Из-за спин охраны вышла полноватая женщина в безвкусном деловом костюме.
— Хёрт. За мной, — бросила она вместо приветствия.
Настроение пробило очередное дно. Элен Кьельберг, председатель Совета Национальной Безопасности. Звучит громко, но на деле до недавнего времени — фалосоподобный рудимент без реальных полномочий. Сейчас — наиболее могущественный государственный орган, всё ещё фалосоподобный, но наделённый почти безграничными полномочиями.
Сама Элен — афроамериканка сорока трёх лет, лесбиянка, расистка, лечившаяся наркоманка, успела сняться в двух паршивых фильмах для взрослых в молодости. После реабилитации стала активисткой ЛГБТ и феминисток, но быстро поняла, что носить на голове вагиношапочку и махать радужными флагами бессмысленно и не приносит дивидендов. Переобулась, оседлав волну повесточки и благодаря ей всплыла в гадюшнике под названием большая политика. В моём личном рейтинге людей, заслуживших выстрел из Remington 870 в задницу, стоит на десяток позиций ниже Майки. Да, она «лучше», как человек, чем Аутфайтер, но в сортах дерьма предоставим разбираться навозным мухам.
Мы всё ещё шли по тому непримечательному коридору. Охрана осталась на месте.
— Это я предложила твою кандидатуру. Цени, — бросила Кьельберг.
— Вакансия на очистку Авгиевых Конюшен? В гробу я видал такие подарки, — проворчал я.

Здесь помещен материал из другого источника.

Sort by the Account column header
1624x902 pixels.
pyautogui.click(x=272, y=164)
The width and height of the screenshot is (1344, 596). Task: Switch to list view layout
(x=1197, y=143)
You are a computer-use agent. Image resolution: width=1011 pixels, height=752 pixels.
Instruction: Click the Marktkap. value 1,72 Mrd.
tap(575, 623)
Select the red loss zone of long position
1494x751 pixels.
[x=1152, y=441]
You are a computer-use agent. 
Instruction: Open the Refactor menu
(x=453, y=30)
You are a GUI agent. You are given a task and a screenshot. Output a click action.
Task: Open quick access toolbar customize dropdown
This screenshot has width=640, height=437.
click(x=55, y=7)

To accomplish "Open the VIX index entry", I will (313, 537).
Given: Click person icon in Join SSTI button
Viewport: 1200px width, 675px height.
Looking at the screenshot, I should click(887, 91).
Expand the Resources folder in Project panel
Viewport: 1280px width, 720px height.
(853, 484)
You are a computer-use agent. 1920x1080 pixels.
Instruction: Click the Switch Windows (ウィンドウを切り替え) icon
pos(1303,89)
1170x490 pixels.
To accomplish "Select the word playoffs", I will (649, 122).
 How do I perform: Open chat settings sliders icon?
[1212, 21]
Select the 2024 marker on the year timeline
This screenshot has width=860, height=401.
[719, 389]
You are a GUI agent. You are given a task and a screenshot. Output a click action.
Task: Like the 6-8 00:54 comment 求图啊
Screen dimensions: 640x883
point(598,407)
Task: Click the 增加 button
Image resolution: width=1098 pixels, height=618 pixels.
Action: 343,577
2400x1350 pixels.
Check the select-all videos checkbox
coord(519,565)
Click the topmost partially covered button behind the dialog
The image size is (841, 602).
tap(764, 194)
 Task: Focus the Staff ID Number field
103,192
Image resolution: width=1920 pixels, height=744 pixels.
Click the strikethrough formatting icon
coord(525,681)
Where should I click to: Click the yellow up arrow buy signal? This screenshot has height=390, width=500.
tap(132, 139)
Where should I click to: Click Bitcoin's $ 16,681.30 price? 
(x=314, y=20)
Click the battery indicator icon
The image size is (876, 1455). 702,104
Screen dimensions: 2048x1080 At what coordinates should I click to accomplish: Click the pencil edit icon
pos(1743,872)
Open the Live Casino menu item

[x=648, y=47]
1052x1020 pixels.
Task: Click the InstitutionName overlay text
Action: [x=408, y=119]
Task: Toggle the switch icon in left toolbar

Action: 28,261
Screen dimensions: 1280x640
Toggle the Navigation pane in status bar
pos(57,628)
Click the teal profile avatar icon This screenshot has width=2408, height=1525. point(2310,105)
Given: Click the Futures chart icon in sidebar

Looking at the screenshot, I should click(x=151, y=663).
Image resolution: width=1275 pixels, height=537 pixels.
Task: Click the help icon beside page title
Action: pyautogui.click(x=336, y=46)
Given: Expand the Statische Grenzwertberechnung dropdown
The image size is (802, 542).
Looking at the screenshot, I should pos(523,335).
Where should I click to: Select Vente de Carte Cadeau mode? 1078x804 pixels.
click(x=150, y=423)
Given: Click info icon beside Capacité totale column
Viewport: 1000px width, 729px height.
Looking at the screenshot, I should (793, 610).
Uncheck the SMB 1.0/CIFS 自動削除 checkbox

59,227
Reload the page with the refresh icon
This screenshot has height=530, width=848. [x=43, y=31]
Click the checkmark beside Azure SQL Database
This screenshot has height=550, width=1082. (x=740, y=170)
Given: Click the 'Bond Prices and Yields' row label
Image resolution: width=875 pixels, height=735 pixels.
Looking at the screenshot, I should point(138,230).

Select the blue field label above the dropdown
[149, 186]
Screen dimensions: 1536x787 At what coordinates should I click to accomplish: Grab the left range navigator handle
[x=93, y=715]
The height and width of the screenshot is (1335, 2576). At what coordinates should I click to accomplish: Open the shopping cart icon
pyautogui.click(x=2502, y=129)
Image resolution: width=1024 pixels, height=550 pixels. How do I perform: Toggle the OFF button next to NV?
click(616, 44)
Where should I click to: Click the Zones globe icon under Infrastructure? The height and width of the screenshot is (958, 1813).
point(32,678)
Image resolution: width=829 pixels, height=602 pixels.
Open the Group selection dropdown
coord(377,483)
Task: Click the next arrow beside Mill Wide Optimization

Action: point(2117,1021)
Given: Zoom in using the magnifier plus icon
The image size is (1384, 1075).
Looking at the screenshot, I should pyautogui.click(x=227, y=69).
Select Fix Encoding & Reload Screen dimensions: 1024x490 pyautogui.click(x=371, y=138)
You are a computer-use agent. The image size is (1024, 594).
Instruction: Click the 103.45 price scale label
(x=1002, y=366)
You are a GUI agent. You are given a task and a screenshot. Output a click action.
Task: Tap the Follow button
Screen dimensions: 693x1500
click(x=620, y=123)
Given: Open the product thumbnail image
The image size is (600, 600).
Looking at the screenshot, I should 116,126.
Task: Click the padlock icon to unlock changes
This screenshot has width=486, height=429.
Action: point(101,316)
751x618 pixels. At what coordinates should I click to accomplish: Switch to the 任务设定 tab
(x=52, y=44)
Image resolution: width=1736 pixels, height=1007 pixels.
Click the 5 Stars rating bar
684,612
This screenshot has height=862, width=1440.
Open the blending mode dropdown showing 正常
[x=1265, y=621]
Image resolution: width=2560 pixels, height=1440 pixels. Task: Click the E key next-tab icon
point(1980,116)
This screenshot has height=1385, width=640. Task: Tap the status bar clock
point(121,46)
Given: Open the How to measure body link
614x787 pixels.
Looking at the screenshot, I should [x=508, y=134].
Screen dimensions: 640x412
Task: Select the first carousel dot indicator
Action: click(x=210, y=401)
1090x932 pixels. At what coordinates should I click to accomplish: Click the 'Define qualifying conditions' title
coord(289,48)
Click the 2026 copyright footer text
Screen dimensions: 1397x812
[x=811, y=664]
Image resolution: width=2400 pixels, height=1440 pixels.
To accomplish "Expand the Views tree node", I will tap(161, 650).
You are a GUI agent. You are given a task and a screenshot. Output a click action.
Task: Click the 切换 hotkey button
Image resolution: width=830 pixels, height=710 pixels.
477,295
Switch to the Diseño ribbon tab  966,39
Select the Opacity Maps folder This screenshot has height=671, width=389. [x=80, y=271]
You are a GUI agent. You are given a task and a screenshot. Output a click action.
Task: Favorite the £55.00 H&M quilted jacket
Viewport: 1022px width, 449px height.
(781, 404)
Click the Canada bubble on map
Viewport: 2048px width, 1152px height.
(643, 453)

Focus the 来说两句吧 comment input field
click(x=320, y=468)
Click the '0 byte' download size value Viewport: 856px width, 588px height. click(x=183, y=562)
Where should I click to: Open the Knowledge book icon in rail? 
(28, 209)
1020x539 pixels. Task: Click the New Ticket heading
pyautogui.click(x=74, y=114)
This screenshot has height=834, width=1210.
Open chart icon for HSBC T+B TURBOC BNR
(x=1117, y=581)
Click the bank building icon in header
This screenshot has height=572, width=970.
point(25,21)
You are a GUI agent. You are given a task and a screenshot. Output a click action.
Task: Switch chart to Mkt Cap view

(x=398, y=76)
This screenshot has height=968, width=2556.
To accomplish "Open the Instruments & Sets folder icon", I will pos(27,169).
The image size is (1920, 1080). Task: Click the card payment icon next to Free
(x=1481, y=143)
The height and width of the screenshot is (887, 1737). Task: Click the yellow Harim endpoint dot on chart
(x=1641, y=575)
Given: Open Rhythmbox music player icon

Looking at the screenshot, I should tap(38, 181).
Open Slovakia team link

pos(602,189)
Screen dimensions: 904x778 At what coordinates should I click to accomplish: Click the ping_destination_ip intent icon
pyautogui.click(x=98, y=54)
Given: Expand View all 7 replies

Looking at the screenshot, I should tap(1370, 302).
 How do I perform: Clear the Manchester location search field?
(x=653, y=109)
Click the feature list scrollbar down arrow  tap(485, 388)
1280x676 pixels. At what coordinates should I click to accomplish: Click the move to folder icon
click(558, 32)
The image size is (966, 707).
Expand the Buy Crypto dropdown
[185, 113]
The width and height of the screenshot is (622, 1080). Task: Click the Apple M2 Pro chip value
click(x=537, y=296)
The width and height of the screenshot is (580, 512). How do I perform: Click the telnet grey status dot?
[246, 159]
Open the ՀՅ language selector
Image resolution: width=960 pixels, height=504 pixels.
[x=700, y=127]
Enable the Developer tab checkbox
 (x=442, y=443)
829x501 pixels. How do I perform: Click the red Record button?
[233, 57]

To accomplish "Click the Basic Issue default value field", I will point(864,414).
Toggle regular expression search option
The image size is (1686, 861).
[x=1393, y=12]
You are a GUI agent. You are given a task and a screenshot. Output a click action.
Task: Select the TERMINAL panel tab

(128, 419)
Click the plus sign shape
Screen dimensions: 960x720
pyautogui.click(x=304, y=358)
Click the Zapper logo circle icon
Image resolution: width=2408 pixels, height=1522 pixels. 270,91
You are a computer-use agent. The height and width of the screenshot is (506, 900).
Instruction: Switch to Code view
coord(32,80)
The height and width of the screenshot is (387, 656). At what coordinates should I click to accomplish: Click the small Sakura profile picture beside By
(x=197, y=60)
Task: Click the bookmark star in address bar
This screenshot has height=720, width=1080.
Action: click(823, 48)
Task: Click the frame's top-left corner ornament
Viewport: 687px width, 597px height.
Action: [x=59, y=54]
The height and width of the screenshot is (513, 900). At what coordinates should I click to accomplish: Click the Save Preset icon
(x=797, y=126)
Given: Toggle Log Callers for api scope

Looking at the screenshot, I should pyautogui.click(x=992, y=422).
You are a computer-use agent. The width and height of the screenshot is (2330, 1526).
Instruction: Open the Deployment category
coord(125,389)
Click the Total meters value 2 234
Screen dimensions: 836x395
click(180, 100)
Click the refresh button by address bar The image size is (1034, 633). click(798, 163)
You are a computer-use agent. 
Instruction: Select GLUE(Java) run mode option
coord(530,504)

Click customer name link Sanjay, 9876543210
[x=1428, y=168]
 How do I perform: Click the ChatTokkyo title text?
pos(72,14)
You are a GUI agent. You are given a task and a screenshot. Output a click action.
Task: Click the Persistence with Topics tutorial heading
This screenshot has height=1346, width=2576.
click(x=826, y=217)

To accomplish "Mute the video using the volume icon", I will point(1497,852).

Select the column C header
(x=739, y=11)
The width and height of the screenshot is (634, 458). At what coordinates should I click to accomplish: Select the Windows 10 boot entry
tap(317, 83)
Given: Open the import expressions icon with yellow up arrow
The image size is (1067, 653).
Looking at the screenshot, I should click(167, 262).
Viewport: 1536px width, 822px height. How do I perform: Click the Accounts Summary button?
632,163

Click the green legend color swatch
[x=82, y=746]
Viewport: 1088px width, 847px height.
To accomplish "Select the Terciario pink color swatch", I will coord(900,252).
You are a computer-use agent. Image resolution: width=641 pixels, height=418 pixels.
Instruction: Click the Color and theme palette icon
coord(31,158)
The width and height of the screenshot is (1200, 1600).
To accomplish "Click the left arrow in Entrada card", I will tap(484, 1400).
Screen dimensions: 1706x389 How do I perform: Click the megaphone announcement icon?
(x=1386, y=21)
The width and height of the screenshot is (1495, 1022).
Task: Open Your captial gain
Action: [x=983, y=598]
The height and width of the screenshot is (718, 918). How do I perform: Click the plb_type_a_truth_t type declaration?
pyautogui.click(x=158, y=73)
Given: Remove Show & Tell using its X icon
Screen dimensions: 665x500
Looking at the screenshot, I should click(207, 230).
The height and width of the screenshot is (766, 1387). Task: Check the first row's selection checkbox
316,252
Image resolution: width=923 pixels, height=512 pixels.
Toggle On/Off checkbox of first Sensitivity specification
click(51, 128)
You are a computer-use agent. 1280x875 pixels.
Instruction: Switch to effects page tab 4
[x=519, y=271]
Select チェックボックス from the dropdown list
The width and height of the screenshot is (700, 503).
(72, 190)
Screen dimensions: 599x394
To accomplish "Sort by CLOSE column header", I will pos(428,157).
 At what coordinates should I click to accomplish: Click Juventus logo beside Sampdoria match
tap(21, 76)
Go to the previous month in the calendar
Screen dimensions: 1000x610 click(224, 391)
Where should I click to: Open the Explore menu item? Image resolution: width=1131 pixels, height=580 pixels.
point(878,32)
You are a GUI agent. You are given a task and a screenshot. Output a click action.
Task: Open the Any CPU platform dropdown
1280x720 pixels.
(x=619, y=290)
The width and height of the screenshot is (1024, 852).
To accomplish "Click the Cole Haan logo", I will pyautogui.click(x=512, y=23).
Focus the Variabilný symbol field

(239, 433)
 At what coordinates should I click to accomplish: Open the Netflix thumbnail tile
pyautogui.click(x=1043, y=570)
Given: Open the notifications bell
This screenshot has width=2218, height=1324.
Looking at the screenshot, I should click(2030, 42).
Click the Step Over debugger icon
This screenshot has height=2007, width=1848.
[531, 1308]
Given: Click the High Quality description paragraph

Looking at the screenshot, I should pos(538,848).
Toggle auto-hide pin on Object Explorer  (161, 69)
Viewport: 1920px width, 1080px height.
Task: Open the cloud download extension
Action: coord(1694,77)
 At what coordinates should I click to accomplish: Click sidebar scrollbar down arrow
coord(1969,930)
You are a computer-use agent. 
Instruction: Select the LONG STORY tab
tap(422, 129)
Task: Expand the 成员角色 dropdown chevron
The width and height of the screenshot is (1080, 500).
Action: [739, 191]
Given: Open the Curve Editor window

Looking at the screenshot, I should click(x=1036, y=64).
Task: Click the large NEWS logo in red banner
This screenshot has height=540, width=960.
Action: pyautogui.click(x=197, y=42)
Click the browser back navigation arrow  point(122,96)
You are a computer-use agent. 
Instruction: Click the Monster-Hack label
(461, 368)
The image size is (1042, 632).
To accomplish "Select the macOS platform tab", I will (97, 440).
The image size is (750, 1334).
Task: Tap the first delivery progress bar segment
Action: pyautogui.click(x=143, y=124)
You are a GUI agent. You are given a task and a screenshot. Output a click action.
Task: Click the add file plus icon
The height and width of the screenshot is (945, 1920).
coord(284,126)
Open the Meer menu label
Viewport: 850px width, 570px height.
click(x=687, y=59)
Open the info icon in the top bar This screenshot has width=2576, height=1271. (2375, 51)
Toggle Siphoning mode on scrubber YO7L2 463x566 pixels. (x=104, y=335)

А сам думал. Кьельберг — набитая дура, что сейчас в политике прискорбно нормальное явление. Она отлично умеет крутиться в этом гадюшнике, но некоторых банальных вещей в упор не понимает, потому что они находятся вне её узкого девственного мировоззрения. По понятиям этой дамы нужно вовремя намекнуть продвигаемому человеку, что именно ты его продвинул, чтобы потом получать профит и стричь дивиденды. Поэтому она изображает такую лояльность. В душе, почти наверняка, от самой необходимости разговаривать с белым гетеросексуальным мужиком, от которого за милю пахнет тестостероном, полыхает так, что можно растопить весь снег на Аляске, но молчит.
По своей воле меня она привлечь не могла, но привлекла. Обмана не подозреваю, она слишком тупа, чтобы додуматься до такого хода, да и прямого профита нет, а без этого болотные слизни, вроде неё, и пальцем не пошевелят. Это значит только одно — кому-то нужно срочно решать проблемы. Очень срочно. Настолько, что даже этим бодипозитивным мизандриням, которым феминизм заменяет мозги, стала очевидна необходимость найти настоящего кризис-менеджера. Не просто кто-то, на кого можно будет спихнуть всё дерьмо, а кто-то, кто реально способен это дерьмо расчистить.
— Потом спасибо скажешь, — поставила точку Элен.
Я, наверное, начинаю понимать, на что именно меня подписывают. И от этого становится ещё грустнее.
10 апреля 2008 года. Инцидент в маленьком городке Грин-Ривер, мальчик по имени Дэвид, двенадцать лет, белый, обрёл паранормальные способности. Одиннадцать трупов, полсотни пострадавших. 11 мая 2008 года. Инцидент в Хэмпшире, девочка по имени Элис, четырнадцать лет, белая, потомок немецких иммигрантов в пятом поколении, обрела паранормальные способности. Сто девятнадцать трупов, пара сотен пострадавших. Живая иллюстрация к книге «Кэрри». 23 июня 2008 года. Инцидент в Нью-Йорке, мальчик Сэм, четырнадцать лет, чёрный, бабушка приехала вместе с его на тот момент маленькой матерью из ЮАР, обрёл паранормальные способности. Трупов нет, пострадавшие исчисляются несколькими десятками тысяч. Прогрессивная пресса уже успела окрестить Элис жертвой деспотичных родителей, Сэма жертвой расистов-одноклассников, а Дэвида маленьким ублюдком, заслуживающим электрического стула.